9. Di fronte a un mondo turbolento, dove gli Stati Uniti hanno ovunque conflitti e attuano la strategia per soggiogare gli Stati-nazione, l’assunzione di un presidente del mandato contro tale “logica” e intimidazione è un fatto
eccezionale. Un atto del genere è audace, sovrano e politicamente corretto. Un atto coerente contro il vortice che consuma e degrada la governance globale. Se i gringos ordinano un indirizzo e se il Venezuela prende la rotta opposta, allora il Venezuela è sulla strada giusta. Se qualcuno in Venezuela dubitava che ci fosse qui un Paese cjhe si autodetermina, i fatti glielo spiegano.

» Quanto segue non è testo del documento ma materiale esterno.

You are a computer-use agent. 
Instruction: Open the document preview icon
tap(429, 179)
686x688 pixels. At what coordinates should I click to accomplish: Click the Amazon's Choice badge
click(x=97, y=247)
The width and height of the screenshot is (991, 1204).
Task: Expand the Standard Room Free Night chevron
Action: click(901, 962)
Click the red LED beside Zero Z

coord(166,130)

10. La maggior parte degli abitanti del Venezuela, qualunque sia il loro partito, vuole vivere in pace. E la pace non è un dono, si conquista. Maduro inizia un altro periodo dopo aver combattuto, sopportato, parlato e fatto praticamente tutto, andando contro le loro convinzioni, in modo che oggi i venezuelani possano godere della pace. Sebbene non abbia realizzato molto, Maduro ha ottenuto la pace contro ogni previsione. Il popolo venezuelano ha il dovere di non permettere che glielo di tolga e Maduro assume il mandato corrispondentemente a questo fine. Il contrario sarebbe la consegna del Paese ai teppisti globali che premono per imporre la loro agenda di odio, orrore e persecuzione. I venezuelani hanno una lunga strada da percorrere per raggiungere la pace e il 10 gennaio è un giorno importante.